Süleyman'ın mührü, " Yüzük kimdeyse Süleyman odur"


Bundan binlerce sene önce yeryüzünün büyülü devirlerinde insan henüz üçüncü gözünü kaybetmemişken efsanevi bir Kral Peygamber yeryüzünün ve gökyüzünün efendisi olmuştu. Cinlere insanlara ve hayvanlara hükmeden bu kral peygamber Hz. Süleyman’dı. Ve yetkesinin kaynağı olduğu sanılan güçlü bir mühür yüzük taşıdığı söyleniyordu. Fakat bir gün bu muhteşem yüzük çalındı. Süleyman sahip olduğu herşeyi kaybetti. Ve mührün yokluğunda geçen o acı günlerde kendisindeki asıl mührü
Mühr-ü Süleyman’ı buldu. "

Hazineleri dillere destan olan 3 semavi dinde de ismi haşmetle birlikte anılan biridir Süleyman / Hz. Süleyman / King Soloman / Peygamber Süleyman. Ona bu özelliği veren dünyasal ve ilahi güçlere hakim bir yönetici olduğu düşüncesidir. Asıl olarak Peygamber / Kral Davud'un oğludur. Hem Tevratta hem Kuran-ı Kerim de hikayeleri ve hayatıyla saltanatı anlatılır.
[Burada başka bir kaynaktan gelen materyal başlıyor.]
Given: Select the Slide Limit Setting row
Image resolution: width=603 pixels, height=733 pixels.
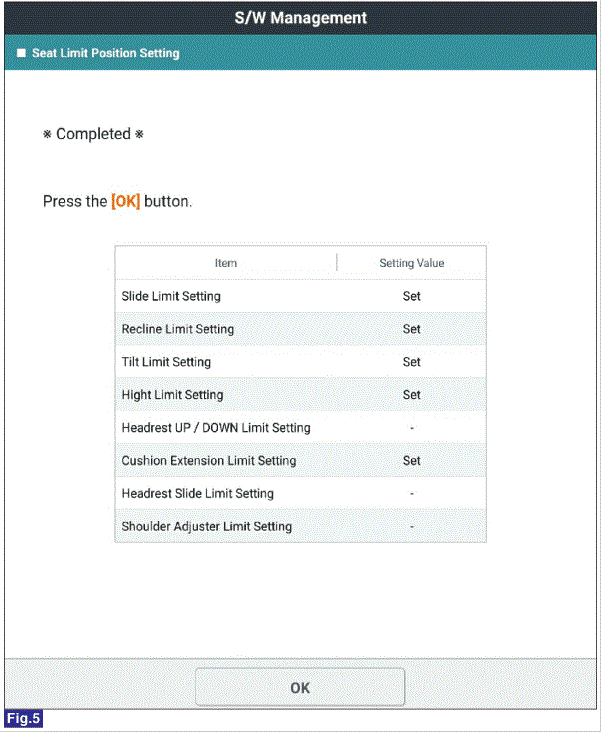Looking at the screenshot, I should (x=301, y=296).
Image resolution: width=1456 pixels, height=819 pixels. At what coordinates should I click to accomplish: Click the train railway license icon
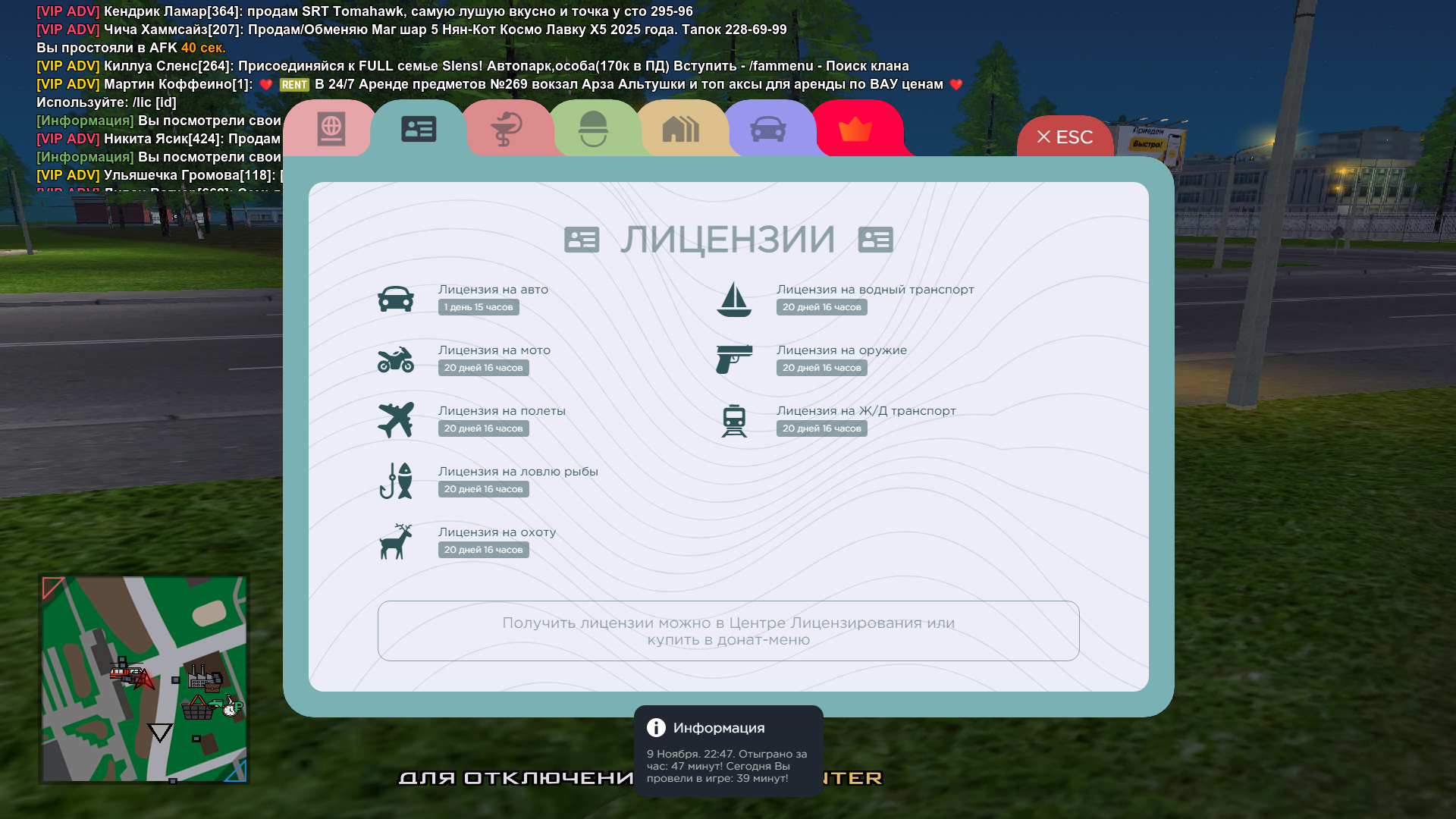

Efsaneler şöyle der Hz. Süleyman / Kral Süleyman Tanrı'nın seçip güçlendirdiği bir ailenin adaletle hükmeden oğludur. İsrail soyunun güçlü bir Kralıdır. Temelde Tanrısal bir görevi vardır. Bu görev nedeniyle daha önce ve daha sonra kimseye verilmemiş/verilmeyecek bir saltanat diler Tanrı'dan. Böylece kendisine rüzgar, cinler, akarsu gibi akan metaller, kuşlar ve insanlardan oluşan ordular tahsis edilir. Rüzgara binip günler sürecek yollara hızla varır. Kuşları görevlendirerek düşman sahasına keşfe gönderir. Cinlerin esrarengiz görünmez ve anlaşılmaz yetileriyle devasa saraylar, kaldırılması imkansız dev sanat eserleri, binalar ve dalgıçların çıkardığı malzemelerden takılar akla gelecek binbir güzel şey yaptırır. Dünyayı imar ederken güzelliğ ve adaleti kurar.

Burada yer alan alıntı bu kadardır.